Canadian licensed cannabis producer Tilray Inc. on Tuesday reported that its third-quarter loss had doubled despite rising sales, an outcome driven by a sharp increase in operating expenses related to the company’s international businesses and an expansion into the hemp industry.
The Nanaimo, B.C.-based company posted a net loss of US$35.7 million for the quarter ending Sept. 30, up from US$18.7 million a year ago. Revenue increased by approximately $12 million to $67.8 million for the quarter, boosted primarily by sales in the medical market and revenue from its acquisition of Manitoba Harvest earlier this year.
Sales to the domestic adult-use market represented just 30 per cent of Tilray’s total revenue for the quarter, a decline of two per cent from the second quarter.
The company sold 10,848 kilogram-equivalent of cannabis, almost double the amount it sold in the prior quarter but took a hit on average net selling price per gram, which plummeted 30 per cent to just $3.25.
“Our performance in the third quarter, including solid revenue growth and sequential gross margin expansion, reflects the positive business trends we have underway,” said Brendan Kennedy, Tilray’s president and CEO, in a statement released Tuesday after markets closed.
Tilray is not the only licensed producer struggling to tap the Canadian recreational market.
Cronos Group Inc. sold over 3,000 kilograms of cannabis and posted revenue of $12.7 million in the same period, but the bulk of those sales came from wholesaling to other licensed producers as opposed to provincial and private retailers.
The company’s stock was down slightly Tuesday.
Cronos’ net revenue was 25 per cent higher than the previous quarter, but the company’s per gram price on the wholesale market was just $3.75, 42 per cent lower than three months ago.

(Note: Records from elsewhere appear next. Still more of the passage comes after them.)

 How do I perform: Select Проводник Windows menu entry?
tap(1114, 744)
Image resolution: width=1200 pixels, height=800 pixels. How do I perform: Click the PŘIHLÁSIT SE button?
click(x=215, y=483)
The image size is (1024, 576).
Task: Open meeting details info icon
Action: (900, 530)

Cronos recorded an overall profit of $788 million for the quarter, but that was mostly due to a one-time $835 million gain on the revaluation of derivative liabilities.
Cronos posted adjusted gross margins of 41.5 per cent, roughly 12 per cent lower than the quarter ending June 30. The company’s adjusted EBITDA loss increased by 35 per cent, which management attributed to higher operating costs from sales, marketing and R&D.
“Now that we have opened relationships with provinces, it makes sense for us to continue expanding among the provinces. Our focus is on satisfying those channels and being able to deliver product,” said company CEO Mike Gorenstein in a conference call with analysts Tuesday morning.